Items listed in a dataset
....................

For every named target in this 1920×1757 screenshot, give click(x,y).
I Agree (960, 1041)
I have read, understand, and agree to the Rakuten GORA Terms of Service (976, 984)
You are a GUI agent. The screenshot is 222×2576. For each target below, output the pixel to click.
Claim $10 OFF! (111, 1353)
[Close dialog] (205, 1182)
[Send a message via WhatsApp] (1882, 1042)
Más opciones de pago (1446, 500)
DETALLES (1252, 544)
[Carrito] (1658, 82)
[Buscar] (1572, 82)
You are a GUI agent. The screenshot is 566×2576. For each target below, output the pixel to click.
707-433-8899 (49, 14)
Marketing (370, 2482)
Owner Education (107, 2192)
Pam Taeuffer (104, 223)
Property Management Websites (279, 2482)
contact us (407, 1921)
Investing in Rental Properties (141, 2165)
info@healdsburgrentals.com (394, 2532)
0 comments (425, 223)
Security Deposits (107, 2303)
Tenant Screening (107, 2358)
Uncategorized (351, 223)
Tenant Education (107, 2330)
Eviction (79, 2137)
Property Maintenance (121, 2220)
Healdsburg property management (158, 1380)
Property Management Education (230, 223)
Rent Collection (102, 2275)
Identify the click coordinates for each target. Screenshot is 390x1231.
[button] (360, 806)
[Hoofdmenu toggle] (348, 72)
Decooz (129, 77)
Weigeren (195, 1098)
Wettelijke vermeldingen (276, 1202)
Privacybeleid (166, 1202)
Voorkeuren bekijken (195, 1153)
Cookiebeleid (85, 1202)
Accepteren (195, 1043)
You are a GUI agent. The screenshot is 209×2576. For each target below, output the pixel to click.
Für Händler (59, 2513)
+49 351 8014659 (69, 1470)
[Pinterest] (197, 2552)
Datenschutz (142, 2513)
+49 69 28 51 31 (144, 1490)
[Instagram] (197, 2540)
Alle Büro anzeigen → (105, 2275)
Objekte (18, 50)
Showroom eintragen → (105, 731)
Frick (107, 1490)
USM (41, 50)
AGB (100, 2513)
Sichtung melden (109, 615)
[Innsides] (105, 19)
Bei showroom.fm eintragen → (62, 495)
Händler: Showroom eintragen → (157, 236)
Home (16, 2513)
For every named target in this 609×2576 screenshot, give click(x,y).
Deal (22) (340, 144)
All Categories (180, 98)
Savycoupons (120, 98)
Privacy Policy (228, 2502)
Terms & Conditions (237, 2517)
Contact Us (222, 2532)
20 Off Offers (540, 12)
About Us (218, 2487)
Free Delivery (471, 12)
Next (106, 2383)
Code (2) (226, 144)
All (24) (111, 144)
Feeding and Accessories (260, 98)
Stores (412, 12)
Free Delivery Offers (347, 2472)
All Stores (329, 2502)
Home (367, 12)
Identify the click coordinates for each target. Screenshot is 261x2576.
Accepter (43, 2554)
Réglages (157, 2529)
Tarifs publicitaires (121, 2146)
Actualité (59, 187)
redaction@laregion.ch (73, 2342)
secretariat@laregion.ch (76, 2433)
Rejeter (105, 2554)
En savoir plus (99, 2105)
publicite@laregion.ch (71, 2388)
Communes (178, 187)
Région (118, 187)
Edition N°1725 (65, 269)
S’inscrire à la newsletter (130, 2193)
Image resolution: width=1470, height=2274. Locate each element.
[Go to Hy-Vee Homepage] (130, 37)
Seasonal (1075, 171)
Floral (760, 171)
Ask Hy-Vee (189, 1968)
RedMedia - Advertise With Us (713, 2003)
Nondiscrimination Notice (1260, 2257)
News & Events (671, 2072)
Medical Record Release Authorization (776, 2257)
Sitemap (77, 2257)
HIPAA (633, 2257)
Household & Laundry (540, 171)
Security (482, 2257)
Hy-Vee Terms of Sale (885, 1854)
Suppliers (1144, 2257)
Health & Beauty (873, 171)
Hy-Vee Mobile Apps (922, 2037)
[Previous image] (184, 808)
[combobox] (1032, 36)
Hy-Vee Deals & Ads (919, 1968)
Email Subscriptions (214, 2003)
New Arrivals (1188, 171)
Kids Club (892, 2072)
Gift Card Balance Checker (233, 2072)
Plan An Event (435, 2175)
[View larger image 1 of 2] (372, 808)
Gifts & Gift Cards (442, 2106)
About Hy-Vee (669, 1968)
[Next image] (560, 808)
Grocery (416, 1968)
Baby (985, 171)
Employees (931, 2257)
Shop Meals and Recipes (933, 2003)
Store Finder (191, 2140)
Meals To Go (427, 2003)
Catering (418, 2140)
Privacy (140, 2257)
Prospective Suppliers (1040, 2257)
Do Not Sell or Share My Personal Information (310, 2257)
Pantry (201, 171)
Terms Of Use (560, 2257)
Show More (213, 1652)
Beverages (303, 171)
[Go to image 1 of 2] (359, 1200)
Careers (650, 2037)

....................

ACTIVITY —
This exercise calls for the entries to be restated exactly.

SOLUTION FOR THIS PROBLEM —
For every named target in this 1920×1757 screenshot, give click(x,y).
I Agree (960, 1041)
I have read, understand, and agree to the Rakuten GORA Terms of Service (976, 984)
You are a GUI agent. The screenshot is 222×2576. For each target below, output the pixel to click.
Claim $10 OFF! (111, 1353)
[Close dialog] (205, 1182)
[Send a message via WhatsApp] (1882, 1042)
Más opciones de pago (1446, 500)
DETALLES (1252, 544)
[Carrito] (1658, 82)
[Buscar] (1572, 82)
You are a GUI agent. The screenshot is 566×2576. For each target below, output the pixel to click.
707-433-8899 (49, 14)
Marketing (370, 2482)
Owner Education (107, 2192)
Pam Taeuffer (104, 223)
Property Management Websites (279, 2482)
contact us (407, 1921)
Investing in Rental Properties (141, 2165)
info@healdsburgrentals.com (394, 2532)
0 comments (425, 223)
Security Deposits (107, 2303)
Tenant Screening (107, 2358)
Uncategorized (351, 223)
Tenant Education (107, 2330)
Eviction (79, 2137)
Property Maintenance (121, 2220)
Healdsburg property management (158, 1380)
Property Management Education (230, 223)
Rent Collection (102, 2275)
Identify the click coordinates for each target. Screenshot is 390x1231.
[button] (360, 806)
[Hoofdmenu toggle] (348, 72)
Decooz (129, 77)
Weigeren (195, 1098)
Wettelijke vermeldingen (276, 1202)
Privacybeleid (166, 1202)
Voorkeuren bekijken (195, 1153)
Cookiebeleid (85, 1202)
Accepteren (195, 1043)
You are a GUI agent. The screenshot is 209×2576. For each target below, output the pixel to click.
Für Händler (59, 2513)
+49 351 8014659 (69, 1470)
[Pinterest] (197, 2552)
Datenschutz (142, 2513)
+49 69 28 51 31 (144, 1490)
[Instagram] (197, 2540)
Alle Büro anzeigen → (105, 2275)
Objekte (18, 50)
Showroom eintragen → (105, 731)
Frick (107, 1490)
USM (41, 50)
AGB (100, 2513)
Sichtung melden (109, 615)
[Innsides] (105, 19)
Bei showroom.fm eintragen → (62, 495)
Händler: Showroom eintragen → (157, 236)
Home (16, 2513)
For every named target in this 609×2576 screenshot, give click(x,y).
Deal (22) (340, 144)
All Categories (180, 98)
Savycoupons (120, 98)
Privacy Policy (228, 2502)
Terms & Conditions (237, 2517)
Contact Us (222, 2532)
20 Off Offers (540, 12)
About Us (218, 2487)
Free Delivery (471, 12)
Next (106, 2383)
Code (2) (226, 144)
All (24) (111, 144)
Feeding and Accessories (260, 98)
Stores (412, 12)
Free Delivery Offers (347, 2472)
All Stores (329, 2502)
Home (367, 12)
Identify the click coordinates for each target. Screenshot is 261x2576.
Accepter (43, 2554)
Réglages (157, 2529)
Tarifs publicitaires (121, 2146)
Actualité (59, 187)
redaction@laregion.ch (73, 2342)
secretariat@laregion.ch (76, 2433)
Rejeter (105, 2554)
En savoir plus (99, 2105)
publicite@laregion.ch (71, 2388)
Communes (178, 187)
Région (118, 187)
Edition N°1725 (65, 269)
S’inscrire à la newsletter (130, 2193)
Image resolution: width=1470, height=2274. Locate each element.
[Go to Hy-Vee Homepage] (130, 37)
Seasonal (1075, 171)
Floral (760, 171)
Ask Hy-Vee (189, 1968)
RedMedia - Advertise With Us (713, 2003)
Nondiscrimination Notice (1260, 2257)
News & Events (671, 2072)
Medical Record Release Authorization (776, 2257)
Sitemap (77, 2257)
HIPAA (633, 2257)
Household & Laundry (540, 171)
Security (482, 2257)
Hy-Vee Terms of Sale (885, 1854)
Suppliers (1144, 2257)
Health & Beauty (873, 171)
Hy-Vee Mobile Apps (922, 2037)
[Previous image] (184, 808)
[combobox] (1032, 36)
Hy-Vee Deals & Ads (919, 1968)
Email Subscriptions (214, 2003)
New Arrivals (1188, 171)
Kids Club (892, 2072)
Gift Card Balance Checker (233, 2072)
Plan An Event (435, 2175)
[View larger image 1 of 2] (372, 808)
Gifts & Gift Cards (442, 2106)
About Hy-Vee (669, 1968)
[Next image] (560, 808)
Grocery (416, 1968)
Baby (985, 171)
Employees (931, 2257)
Shop Meals and Recipes (933, 2003)
Store Finder (191, 2140)
Meals To Go (427, 2003)
Catering (418, 2140)
Privacy (140, 2257)
Prospective Suppliers (1040, 2257)
Do Not Sell or Share My Personal Information (310, 2257)
Pantry (201, 171)
Terms Of Use (560, 2257)
Show More (213, 1652)
Beverages (303, 171)
[Go to image 1 of 2] (359, 1200)
Careers (650, 2037)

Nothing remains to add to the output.